(EXERCISE MATERIAL Opens)

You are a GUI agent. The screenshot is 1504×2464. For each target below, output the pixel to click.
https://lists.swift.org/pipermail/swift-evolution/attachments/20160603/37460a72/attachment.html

(EXERCISE MATERIAL Closes)
(EXERCISE MATERIAL Opens)

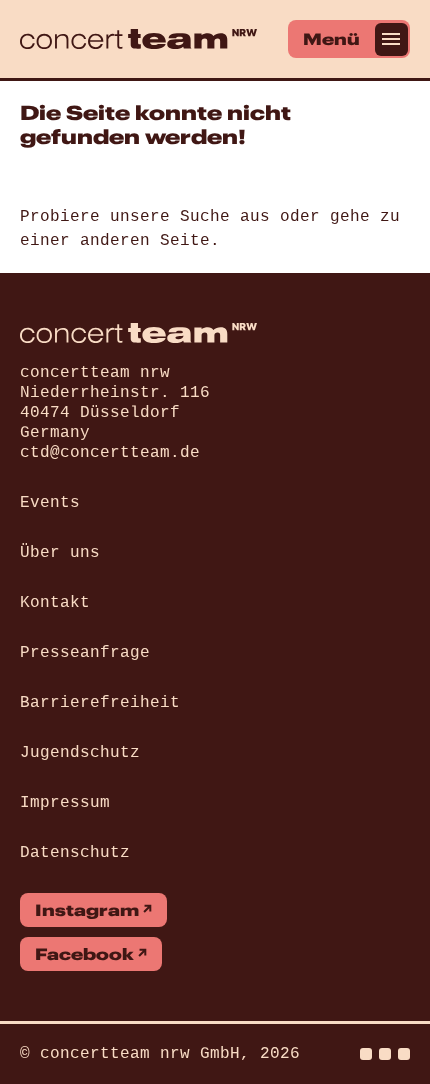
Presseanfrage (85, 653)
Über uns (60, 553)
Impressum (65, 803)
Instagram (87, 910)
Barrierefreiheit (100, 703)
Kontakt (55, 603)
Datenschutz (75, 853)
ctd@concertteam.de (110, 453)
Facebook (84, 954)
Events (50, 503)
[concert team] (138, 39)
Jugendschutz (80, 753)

(EXERCISE MATERIAL Closes)

Write out only the lines that run from the line containing "Impressum (65, 803)" through the line containing "Jugendschutz (80, 753)", both included, exactly as they appear above.

Impressum (65, 803)
Instagram (87, 910)
Barrierefreiheit (100, 703)
Kontakt (55, 603)
Datenschutz (75, 853)
ctd@concertteam.de (110, 453)
Facebook (84, 954)
Events (50, 503)
[concert team] (138, 39)
Jugendschutz (80, 753)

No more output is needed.